We hope that this will allow you to plan ahead with a greater degree of confidence and really focus on the delivery of great public services that represent value for money.
I’m also conscious if we talk about funding, the number of government funds is well into the hundreds and the amount of bureaucracy around them puts a significant burden on local government. And so, I am looking closely at what we can do and we will reduce the number streams and reduce the burdens on you.
I hope this greater certainty and the prospect of funding simplification is good news for local government. But we all know that this difficult period isn’t going to end overnight, so we will continue to work closely with you all, with the LGA, to keep the financial situation under review and to understand the impact in the coming weeks and months.
And I encourage you, through this time, as you did over the pandemic, to be collaborative and creative. To be open and flexible to new ways of doing things and learning from others. Not to be hampered by boundaries or functional responsibilities.

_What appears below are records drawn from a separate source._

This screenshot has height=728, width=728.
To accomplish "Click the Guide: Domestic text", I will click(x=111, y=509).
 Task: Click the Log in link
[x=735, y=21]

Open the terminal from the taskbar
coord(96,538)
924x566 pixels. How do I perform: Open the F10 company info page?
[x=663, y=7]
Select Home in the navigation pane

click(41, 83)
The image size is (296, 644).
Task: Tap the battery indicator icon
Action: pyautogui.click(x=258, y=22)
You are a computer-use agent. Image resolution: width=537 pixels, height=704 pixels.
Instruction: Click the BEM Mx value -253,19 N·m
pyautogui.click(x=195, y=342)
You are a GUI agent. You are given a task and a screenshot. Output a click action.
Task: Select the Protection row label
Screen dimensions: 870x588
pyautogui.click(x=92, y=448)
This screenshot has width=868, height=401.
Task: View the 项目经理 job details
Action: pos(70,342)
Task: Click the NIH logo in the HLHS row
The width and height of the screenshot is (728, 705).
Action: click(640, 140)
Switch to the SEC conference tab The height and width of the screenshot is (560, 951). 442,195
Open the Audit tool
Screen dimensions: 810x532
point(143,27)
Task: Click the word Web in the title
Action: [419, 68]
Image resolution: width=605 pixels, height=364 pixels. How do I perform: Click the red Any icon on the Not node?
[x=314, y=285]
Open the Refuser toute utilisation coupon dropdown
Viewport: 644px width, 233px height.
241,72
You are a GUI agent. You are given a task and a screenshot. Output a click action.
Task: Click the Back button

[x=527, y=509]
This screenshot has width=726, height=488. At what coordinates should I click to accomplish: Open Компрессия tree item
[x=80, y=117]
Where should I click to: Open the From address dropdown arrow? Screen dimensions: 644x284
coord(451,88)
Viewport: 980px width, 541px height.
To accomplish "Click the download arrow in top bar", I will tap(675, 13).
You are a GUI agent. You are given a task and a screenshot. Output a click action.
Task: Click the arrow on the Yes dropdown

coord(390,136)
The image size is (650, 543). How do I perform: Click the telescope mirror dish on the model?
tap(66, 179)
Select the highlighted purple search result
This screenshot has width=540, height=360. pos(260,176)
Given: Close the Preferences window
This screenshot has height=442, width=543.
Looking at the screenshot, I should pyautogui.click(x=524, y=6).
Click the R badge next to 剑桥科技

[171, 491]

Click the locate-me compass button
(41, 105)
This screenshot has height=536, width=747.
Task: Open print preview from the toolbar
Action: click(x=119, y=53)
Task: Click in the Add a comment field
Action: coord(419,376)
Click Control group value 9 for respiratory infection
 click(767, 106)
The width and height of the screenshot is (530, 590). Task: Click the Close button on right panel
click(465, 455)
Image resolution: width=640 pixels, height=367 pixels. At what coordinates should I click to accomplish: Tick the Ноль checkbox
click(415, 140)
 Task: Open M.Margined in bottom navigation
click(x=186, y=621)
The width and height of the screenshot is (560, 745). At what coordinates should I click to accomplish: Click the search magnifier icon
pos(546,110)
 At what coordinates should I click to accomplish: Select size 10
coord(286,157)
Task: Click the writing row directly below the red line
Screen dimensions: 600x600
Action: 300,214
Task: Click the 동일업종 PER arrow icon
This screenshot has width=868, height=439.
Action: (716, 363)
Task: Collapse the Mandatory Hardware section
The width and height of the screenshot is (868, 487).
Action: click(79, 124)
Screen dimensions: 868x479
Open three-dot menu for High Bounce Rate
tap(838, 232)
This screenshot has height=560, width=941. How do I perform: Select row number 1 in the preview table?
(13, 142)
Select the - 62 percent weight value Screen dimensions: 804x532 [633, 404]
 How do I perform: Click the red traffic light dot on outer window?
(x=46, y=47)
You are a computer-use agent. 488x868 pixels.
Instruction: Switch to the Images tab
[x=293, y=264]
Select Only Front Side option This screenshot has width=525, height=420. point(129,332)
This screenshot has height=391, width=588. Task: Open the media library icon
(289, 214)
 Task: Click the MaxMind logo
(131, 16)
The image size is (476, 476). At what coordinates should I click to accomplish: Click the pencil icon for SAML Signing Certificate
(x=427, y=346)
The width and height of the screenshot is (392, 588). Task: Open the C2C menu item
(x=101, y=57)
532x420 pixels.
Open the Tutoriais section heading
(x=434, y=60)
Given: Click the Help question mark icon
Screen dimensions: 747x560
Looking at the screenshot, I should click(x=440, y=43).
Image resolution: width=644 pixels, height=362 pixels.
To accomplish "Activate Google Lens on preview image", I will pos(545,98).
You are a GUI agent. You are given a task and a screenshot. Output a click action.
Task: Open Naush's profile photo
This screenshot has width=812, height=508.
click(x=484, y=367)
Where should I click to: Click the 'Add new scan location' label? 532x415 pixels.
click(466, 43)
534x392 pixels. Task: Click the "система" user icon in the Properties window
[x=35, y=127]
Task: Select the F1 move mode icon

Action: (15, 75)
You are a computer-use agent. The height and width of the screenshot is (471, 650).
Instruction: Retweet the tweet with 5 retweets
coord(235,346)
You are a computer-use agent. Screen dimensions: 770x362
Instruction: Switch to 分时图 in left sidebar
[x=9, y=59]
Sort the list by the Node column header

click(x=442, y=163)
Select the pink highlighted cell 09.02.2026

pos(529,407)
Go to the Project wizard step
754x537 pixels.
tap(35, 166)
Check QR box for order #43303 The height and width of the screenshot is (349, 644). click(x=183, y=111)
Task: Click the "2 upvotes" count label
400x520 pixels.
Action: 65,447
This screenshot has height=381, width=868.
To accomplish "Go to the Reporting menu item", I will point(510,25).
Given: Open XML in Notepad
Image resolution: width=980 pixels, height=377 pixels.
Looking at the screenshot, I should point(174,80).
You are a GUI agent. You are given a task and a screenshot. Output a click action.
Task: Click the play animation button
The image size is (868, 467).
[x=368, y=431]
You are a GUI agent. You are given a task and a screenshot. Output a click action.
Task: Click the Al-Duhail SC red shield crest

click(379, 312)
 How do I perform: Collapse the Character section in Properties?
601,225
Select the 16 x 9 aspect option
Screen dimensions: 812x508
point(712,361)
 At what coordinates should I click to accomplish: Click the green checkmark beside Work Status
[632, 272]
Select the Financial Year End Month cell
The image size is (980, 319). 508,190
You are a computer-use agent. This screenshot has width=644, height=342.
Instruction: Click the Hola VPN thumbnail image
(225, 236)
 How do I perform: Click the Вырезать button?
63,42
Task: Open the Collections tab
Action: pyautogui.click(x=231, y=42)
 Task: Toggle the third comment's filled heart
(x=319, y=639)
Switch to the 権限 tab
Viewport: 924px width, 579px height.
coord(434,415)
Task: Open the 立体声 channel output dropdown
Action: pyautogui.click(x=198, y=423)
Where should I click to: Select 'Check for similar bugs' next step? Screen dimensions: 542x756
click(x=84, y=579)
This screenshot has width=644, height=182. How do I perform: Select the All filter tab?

But I also promise you that I will be there to ensure you have the support and funding necessary to get through this. What matters is how together, we serve our people and places.
Ultimately for central and local government, success comes through partnership.
We won’t always agree. And the difficult days ahead will no doubt test us all.
Backing you to give the greatest possible devolution of powers to local leaders. Making sure that communities feel that they’re back in control. Increased investment and certainty over funding. Making sure there are incentives to innovate, collaborate and excel.
Balancing those with stronger accountability and transparency. Higher standards of stewardship and a greater willingness to challenge those who fall short.
The potential prize within our grasp could not be greater: better public services, the delivery of greater opportunity, progress towards greater social justice, our democracy renewed and strengthened.
This is what it means to level up and unite our country.
And, with your support, that is what I believe we can together, deliver. Thank you.